1. ## parametrized curve

I am taking a Differential Geometry class, and we started talking about parametrized curve. There is something I don't understand. A parametrized curve alpha(t) has the property that its second derivative is identically zero, then what can be said about alpha(t)? Can someone help?

2. In mechanics, one would say: if the acceleration (second derivative) is zero, then the speed is constant, and therefore the point moves along a line, uniformly.

In other words, $\alpha(t)=\alpha(0)+t\vec{v}$ for some vector $\vec{v}$.

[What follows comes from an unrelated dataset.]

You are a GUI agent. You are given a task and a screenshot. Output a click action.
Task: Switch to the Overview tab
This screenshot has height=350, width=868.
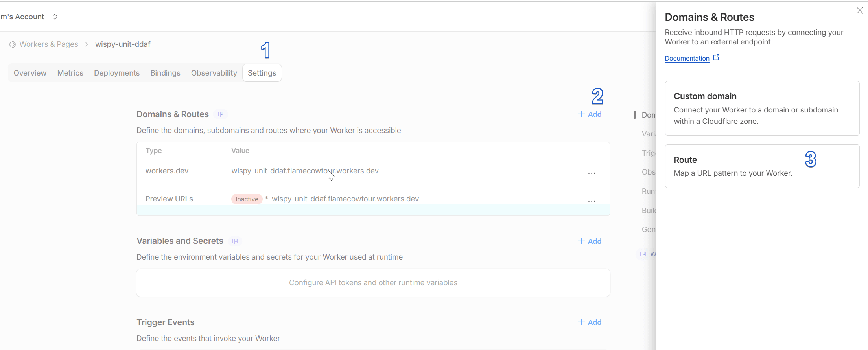[x=30, y=73]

3. Originally Posted by dori1123
I am taking a Differential Geometry class, and we started talking about parametrized curve. There is something I don't understand. A parametrized curve alpha(t) has the property that its second derivative is identically zero, then what can be said about alpha(t)? Can someone help?
its a geodesic, this means, if you have two points $A$ and $B$ on the surface $M$, and $\alpha$ passes trought this points, then the shortest way on $M$ to travel from $A$ to $B$ is traveling trough the curve $\alpha$, provided that its a georesic, i.e. $\alpha^{\prime\prime}\equiv0$.

Note. Recall that on a plain, the shortest way to reach from $A$ to $B$ is the way combined combined by a line, which is obtained by solving the differential equation $\alpha^{\prime\prime}(t)=0\text{ for }t\in\mathbb{R}$.

4. It depends indeed on what is meant by $\alpha''(t)$ in your Geometry class, dori1123.

If it is just the usual derivative in $\mathbb{R}^3$, then my first answer suffices.

It may however also denote the projection of $\alpha''(t)$ (defined in $\mathbb{R}^3$ the usual way) on the tangent plane of $\mathcal{M}$ at $\alpha(t)$. In this case, this is an "intrinsic way" (independent of the embedding of $\mathcal{M}$ in $\mathbb{R}^3$) to define the second derivative of the parametrized curve. It can be defined in an more general context using affine connections and is then denoted $\nabla_{\alpha'(t)}\alpha'(t)$. And $\nabla_{\alpha'(t)}\alpha'(t)=0$ is the equation of the geodesics, as bkarpuz writes.

On a surface in $\mathbb{R}^3$, geodesics are characterized by the fact that their acceleration lies in the orthogonal of the tangent plane: $\alpha''(t)\in T_{\alpha(t)}^\perp$. In other words, for geodesics, the projection of $\alpha''(t)$ on the tangent plane at $\alpha(t)$ is $0$.